> [Required work]: Edit the data starting at the line containing "This screenshot has height=819, width=1456. Find" and ending at the end of the data, changing "screenshot" to "capture" and keeping everything else the same. Leave the pictures out of your answer.

(Data on locating words and elements)
"""

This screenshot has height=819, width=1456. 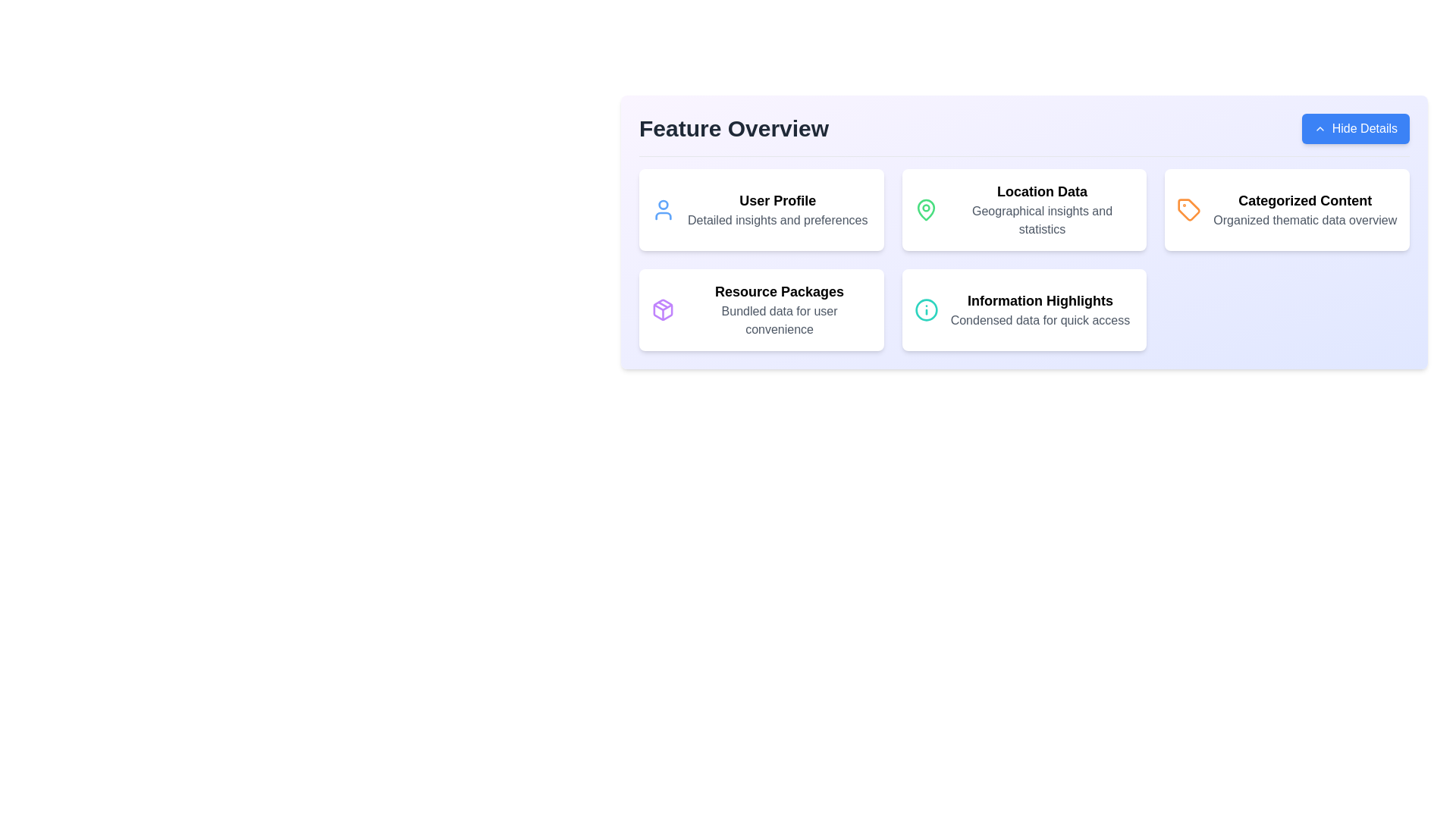 I want to click on the icon that represents user-related features, located in the top-left card of the feature grid next to the 'User Profile' label, so click(x=663, y=210).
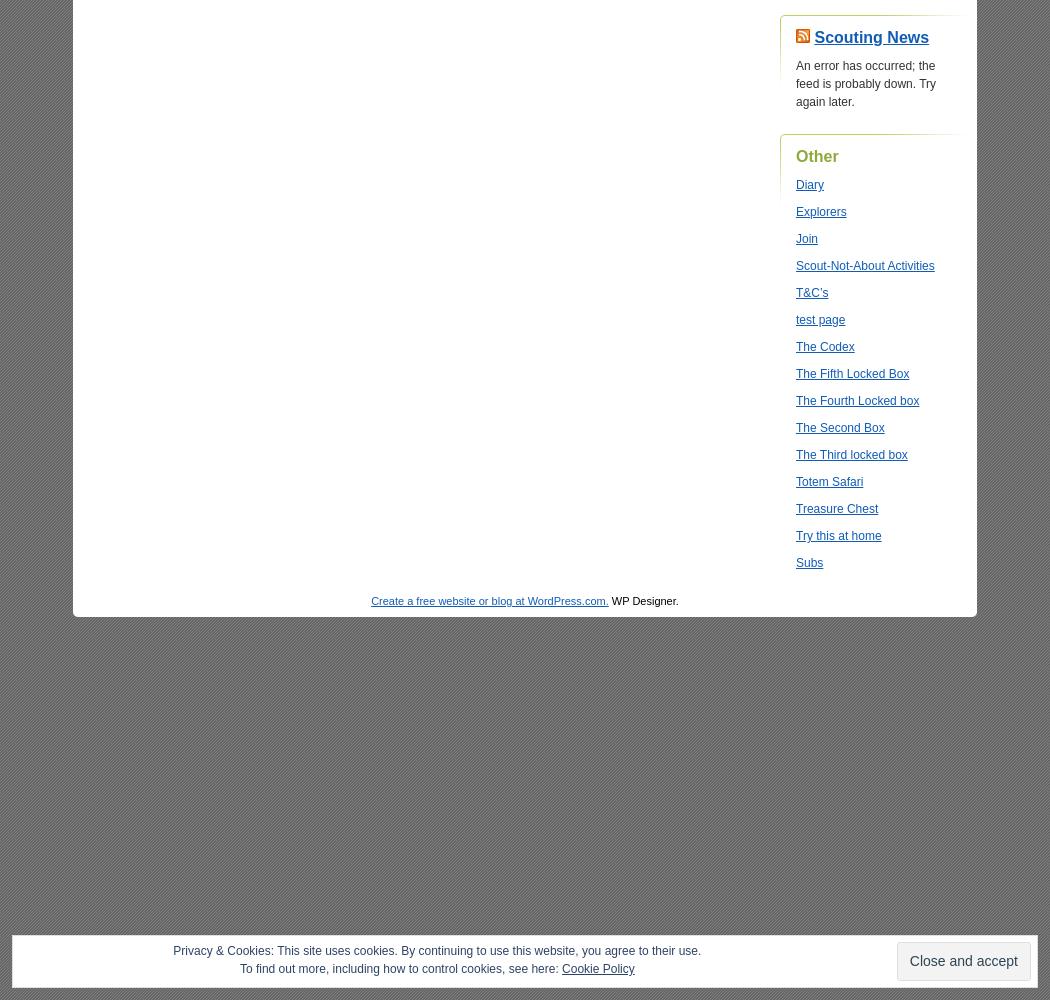  What do you see at coordinates (865, 83) in the screenshot?
I see `'An error has occurred; the feed is probably down. Try again later.'` at bounding box center [865, 83].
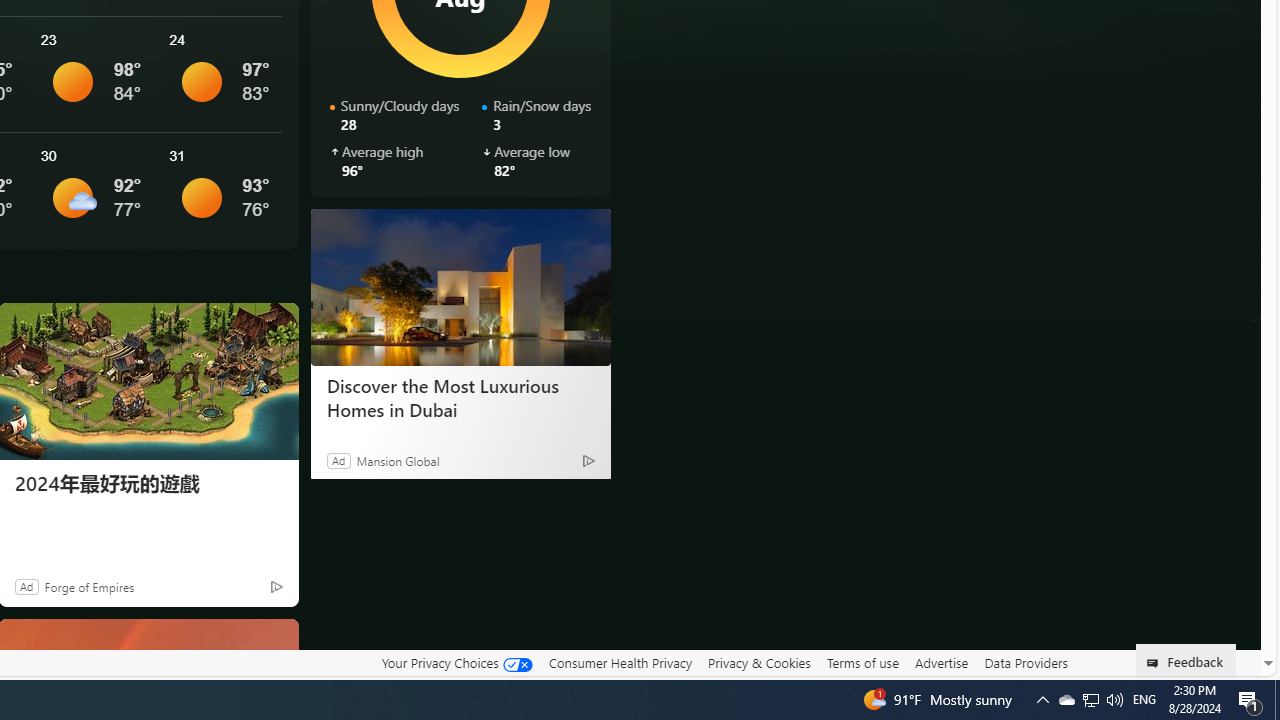 This screenshot has height=720, width=1280. Describe the element at coordinates (862, 662) in the screenshot. I see `'Terms of use'` at that location.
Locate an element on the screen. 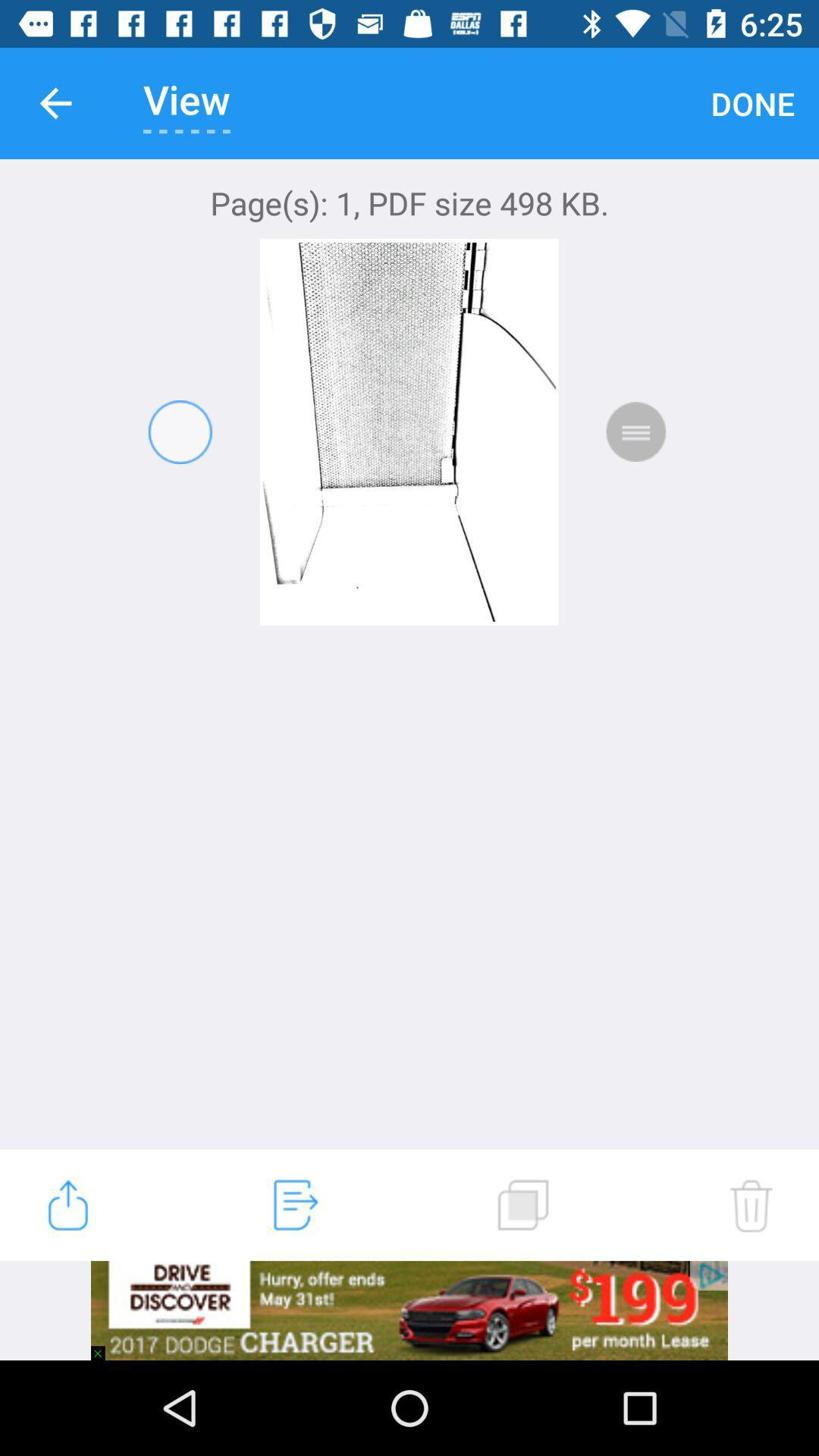 Image resolution: width=819 pixels, height=1456 pixels. the launch icon is located at coordinates (67, 1204).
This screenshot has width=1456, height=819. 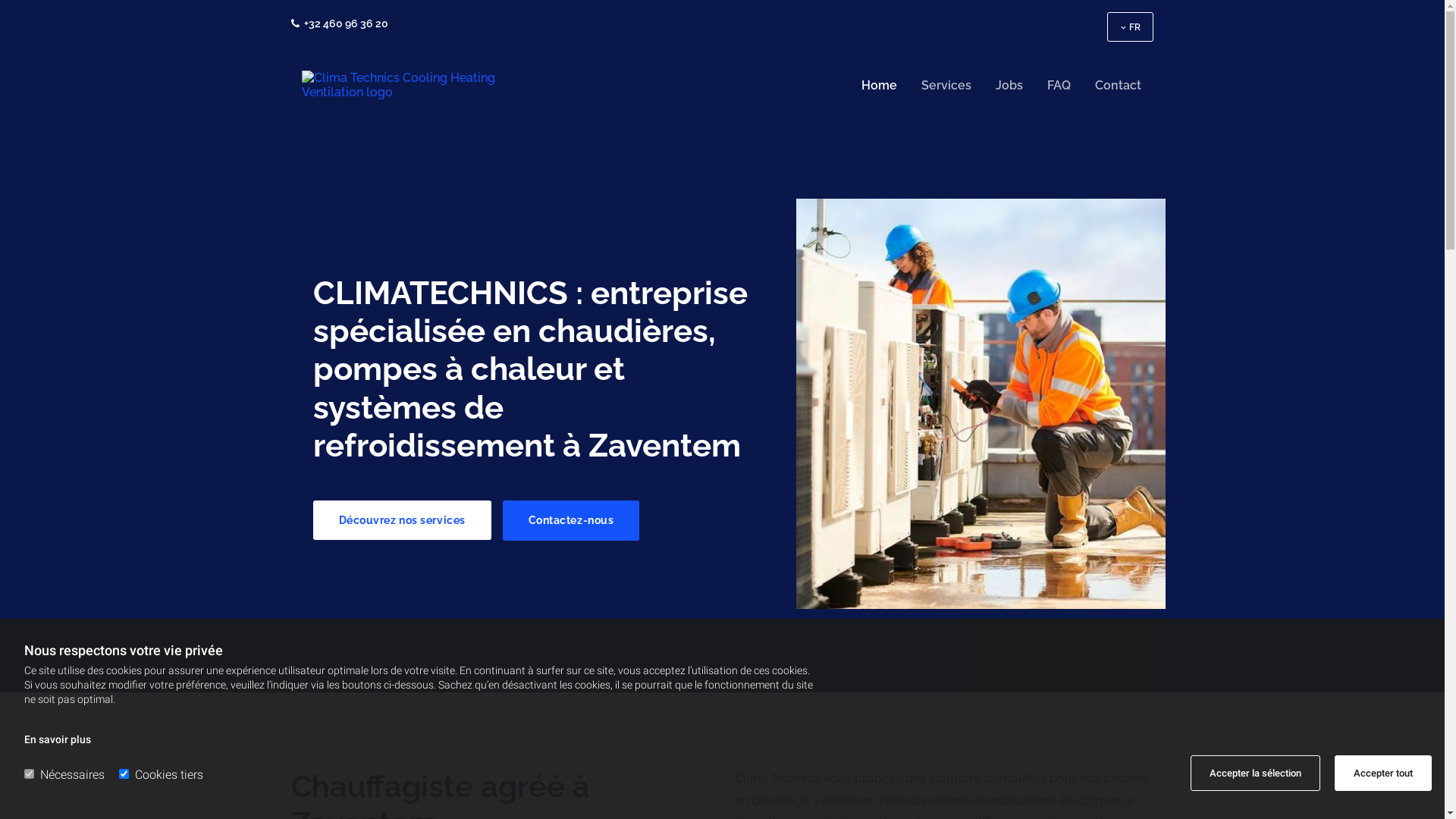 What do you see at coordinates (1383, 773) in the screenshot?
I see `'Accepter tout'` at bounding box center [1383, 773].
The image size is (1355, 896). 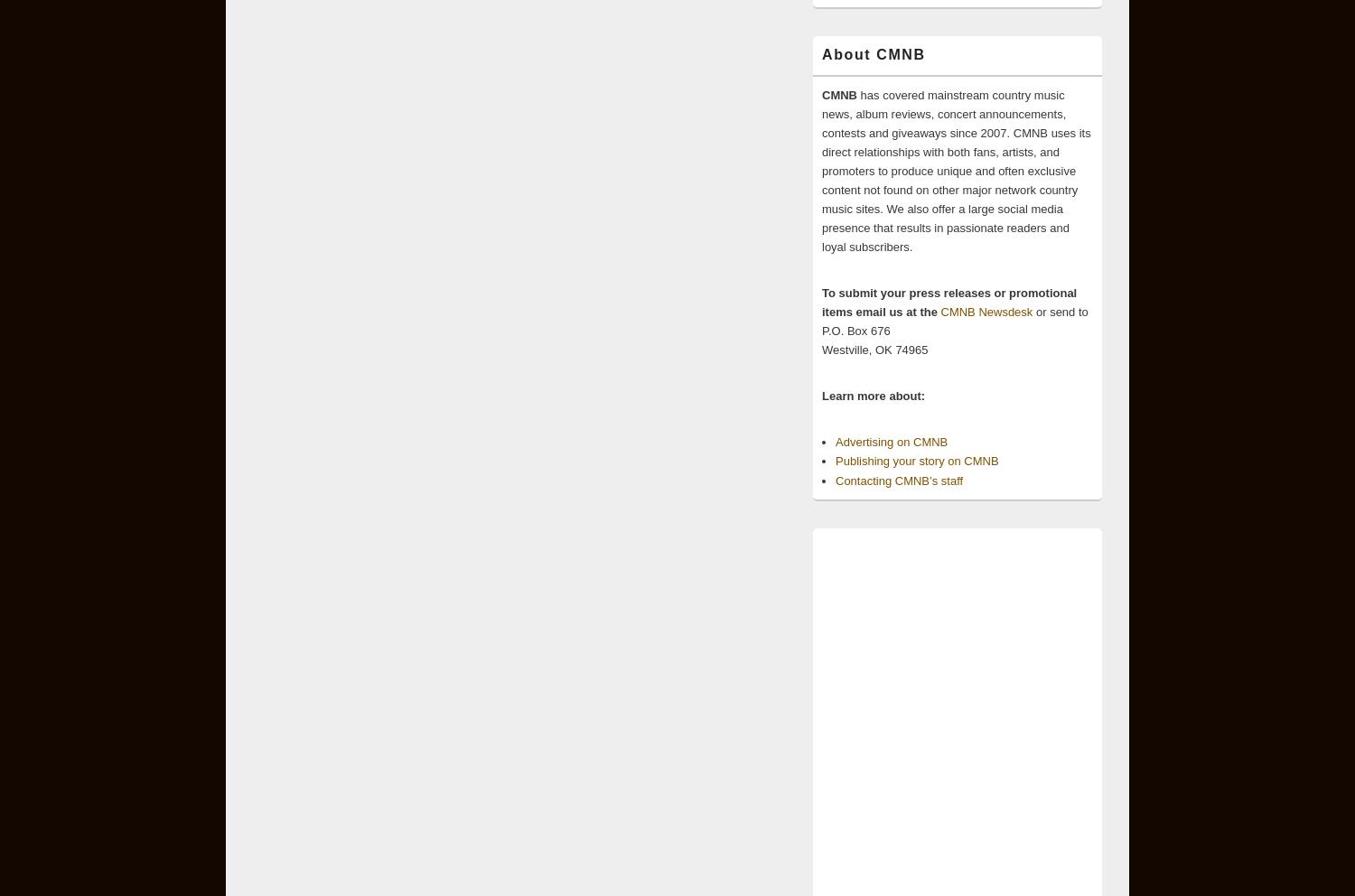 What do you see at coordinates (822, 169) in the screenshot?
I see `'has covered mainstream country music news, album reviews, concert announcements, contests and giveaways since 2007. CMNB uses its direct relationships with both fans, artists, and promoters to produce unique and often exclusive content not found on other major network country music sites. We also offer a large social media presence that results in passionate readers and loyal subscribers.'` at bounding box center [822, 169].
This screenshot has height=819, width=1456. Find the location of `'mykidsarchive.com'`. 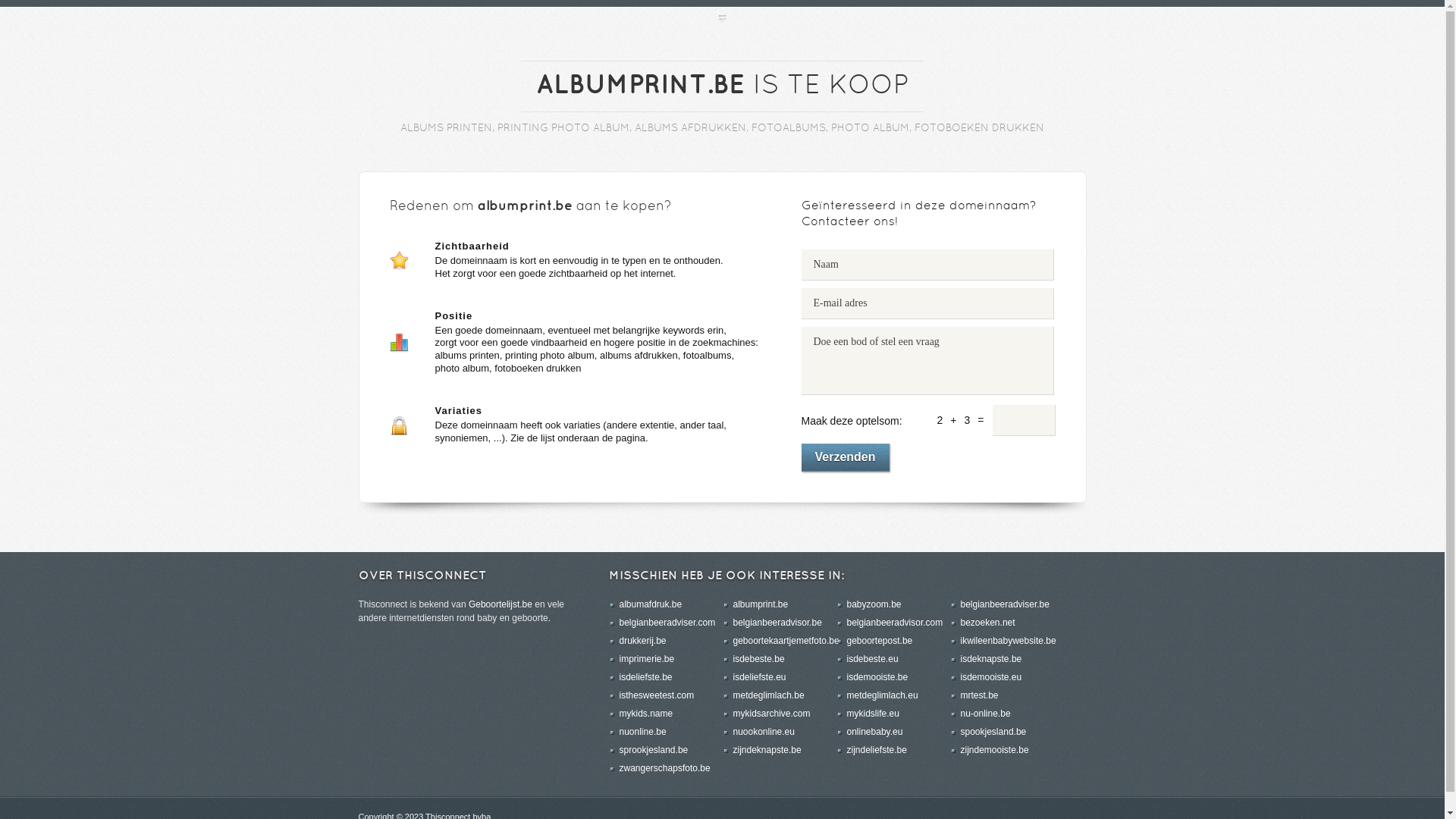

'mykidsarchive.com' is located at coordinates (771, 714).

"""

> [Written response]:
This capture has height=819, width=1456. Find the location of `'mykidsarchive.com'`. 

'mykidsarchive.com' is located at coordinates (771, 714).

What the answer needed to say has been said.